Scaling Strategies¶
KanjiIQ is designed to scale from its current single-node deployment to a multi-node, multi-region architecture as traffic grows.
Current State¶
| Metric | Value |
|---|---|
| Cluster nodes | 1 (Hetzner dedicated) |
| Application replicas | 2 |
| Database | Single PostgreSQL instance |
| Traffic handling | ~100 req/min per IP (rate limited) |
This handles the current traffic comfortably. The sections below outline the scaling path as demand increases.

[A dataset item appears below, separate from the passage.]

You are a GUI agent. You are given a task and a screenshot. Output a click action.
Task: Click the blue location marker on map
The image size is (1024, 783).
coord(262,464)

Horizontal Pod Autoscaling (HPA)¶
The first scaling step is adding HPA to automatically adjust replica count based on load:
apiVersion: autoscaling/v2
kind: HorizontalPodAutoscaler
metadata:
name: jlpt-kanji-hpa
namespace: jlpt-kanji
spec:
scaleTargetRef:
apiVersion: apps/v1
kind: Deployment
name: jlpt-kanji
minReplicas: 2
maxReplicas: 10
metrics:
- type: Resource
resource:
name: cpu
target:
type: Utilization
averageUtilization: 70
- type: Resource
resource:
name: memory
target:
type: Utilization
averageUtilization: 80
Requirements: Metrics Server must be installed (included in k3s by default).
Impact: Application scales automatically between 2-10 replicas based on CPU/memory pressure, with no code changes.
Multi-Node Cluster¶
When a single node reaches resource limits, add worker nodes to the k3s cluster:
# On the new worker node
curl -sfL https://get.k3s.io | K3S_URL=https://master:6443 \
K3S_TOKEN=<node-token> sh -
Kubernetes automatically schedules pods across all available nodes. The application requires no changes — it is already stateless.
Node Affinity (Optional)¶
To control pod placement:
spec:
affinity:
podAntiAffinity:
preferredDuringSchedulingIgnoredDuringExecution:
- weight: 100
podAffinityTerm:
labelSelector:
matchLabels:
app: jlpt-kanji
topologyKey: kubernetes.io/hostname
This spreads replicas across different nodes for better fault tolerance.
Database Scaling¶
Connection Pooling¶
Add PgBouncer as a sidecar container to pool database connections:
containers:
- name: pgbouncer
image: edoburu/pgbouncer
ports:
- containerPort: 6432
env:
- name: DATABASE_URL
valueFrom:
secretKeyRef:
name: jlpt-kanji-secrets
key: database-url
The backend connects to PgBouncer on :6432 instead of PostgreSQL directly, reducing connection overhead.
Read Replicas¶
For read-heavy workloads (flashcard queries), add PostgreSQL streaming replication:
- Primary instance handles writes (study sessions, quiz results)
- Read replicas handle reads (kanji/vocabulary queries)
- Backend routes queries based on operation type
Managed Database¶
The simplest database scaling path is migrating to a managed service:
- AWS RDS: Multi-AZ, automated backups, read replicas
- GCP Cloud SQL: HA configuration, automatic failover
- Hetzner Managed PostgreSQL: When available
See Portability for migration details.
CDN Layer¶
Static frontend assets can be served through a CDN for global performance:
graph LR
U[User] --> CF[Cloudflare CDN]
CF -->|Cache HIT| U
CF -->|Cache MISS| N[Nginx Frontend]
N --> CF
Since the Flutter Web frontend produces static files (JS, CSS, images), these are ideal CDN candidates:
- Cache policy: 1 year for hashed assets, no-cache for
index.html - Global PoPs: Content served from the nearest edge location
- DDoS protection: CDN absorbs volumetric attacks
Cloudflare DNS is already in place — enabling proxy mode activates the CDN layer.
Scaling Roadmap¶
| Traffic Level | Infrastructure | Key Changes |
|---|---|---|
| Current (low) | 1 node, 2 replicas, single PG | None needed |
| Growing (moderate) | 1 node, HPA (2-10 replicas) | Add HPA manifest |
| High | 2-3 nodes, HPA, PgBouncer | Add worker nodes + connection pooling |
| Very High | Multi-node, managed DB, CDN | Migrate DB to RDS/Cloud SQL, enable CDN |
| Global | Multi-region clusters, read replicas | Significant architecture evolution |
Each step is incremental — no rewrites required. The application code remains unchanged across all scaling levels.